“Saí de lá sem acreditar que aquilo pudesse se recuperar”, embora relute em dizer isso, é a única conclusão que Caio Guatelli – repórter fotográfico da Folha – tem a respeito da capital Porto Príncipe após o terremoto que pôs o Haiti abaixo.
As poucas informações que o mundo possuía eram muito desencontradas, apenas imagens de celular.
Chegar ao país já não foi tarefa ordinária. Só havia voos para a República Dominicana, país vizinho. De lá, cada equipe jornalística tinha de tomar seu próprio caminho. “Recebemos a informação de que um helicóptero nos esperava, mas ao voltar ao aeroporto uma equipe de TV americana já tinha pago um preço maior pelo transporte”, revela Caio. Por fim, conseguiram lugares num avião sem licença para voar, o que não fazia diferença, já que o aeroporto de Porto Príncipe não tinha mais controle algum. “Chegamos e em menos de cinco minutos o avião já tinha ido embora”.
“A gente tinha reserva num hotel, mas descobrimos que metade dele tinha desabado”. Por sorte, encontraram o Ministro da Defesa. Entraram escondidos no ônibus da ONU que levaria Nelson Jobim à base do Exército Brasileiro. “A base era um oásis no Haiti, uma vantagem que tivemos sobre as equipes de reportagem dos outros países”, explica o fotógrafo.
Lá, Caio diz ter vivido dilemas como jornalista. “Eu me vi ali no meio de tudo, bem vestido, alimentado e segurando um equipamento caríssimo. Eu tinha tudo, e as chances que os haitianos tinham de um dia obter tudo isso era mínima. Senti que poderia causar uma sensação ruim neles, como a de exploração da desgraça.”
Caio viu um homem ser morto em sua frente. Mas o mais chocante foi ver os assassinos tirando apenas algumas notas de seu bolso.
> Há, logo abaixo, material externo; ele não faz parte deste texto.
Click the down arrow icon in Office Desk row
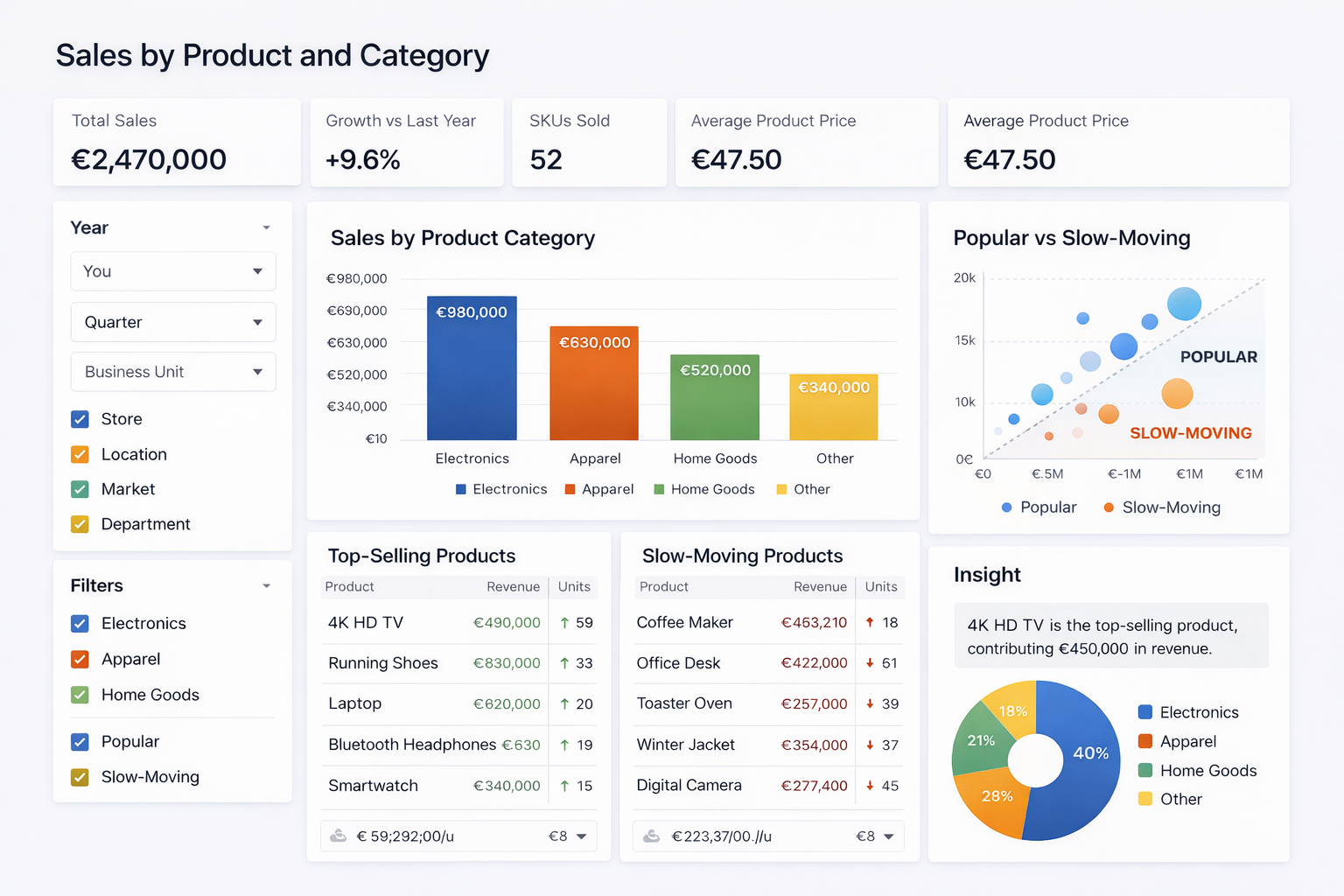This screenshot has height=896, width=1344. [870, 663]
Em seu terceiro dia lá, viu um grupo de 20 haitianos resgatando familiares. Sentiu-se ameaçado quando eles começaram a gritar com ele. “Me diziam: ‘por que você está fotografando nossa tristeza? Por que está fotografando nossos parentes mortos? O que você vai ganhar com isso?’”, relata Caio Guatelli. “Respondi que precisava mostrar para o mundo a situação. Eles entenderam, mas pediram pra que eu não continuasse ali”.

“A ajuda que a gente pode dar é mostrar para o mundo o que acontece, mas em alguns momentos agi de forma diferente. Vi uma menininha com a perna esmagada, pedindo minha ajuda. Nessa hora resolvi abandonar minha câmera e deixei de trabalhar por umas quatro horas pra tentar ajudar”, conta o repórter.
Mas as esperanças de quem esteve lá, ou ao menos de quem viu fotos que revelam o estado do Haiti, são praticamente nulas. De fato, uma destruição tão imensa e “democrática”, que afetou até o palácio do governo, não dá chances de reconstrução. “Das coisas que vi acho que a única solução seria uma união internacional para espalhar os habitantes do Haiti pelo mundo. Aquilo não tem solução, já era um país perdido”, afirma Caio Guatelli, a respeito de uma nação que em breve voltará a ser esquecida.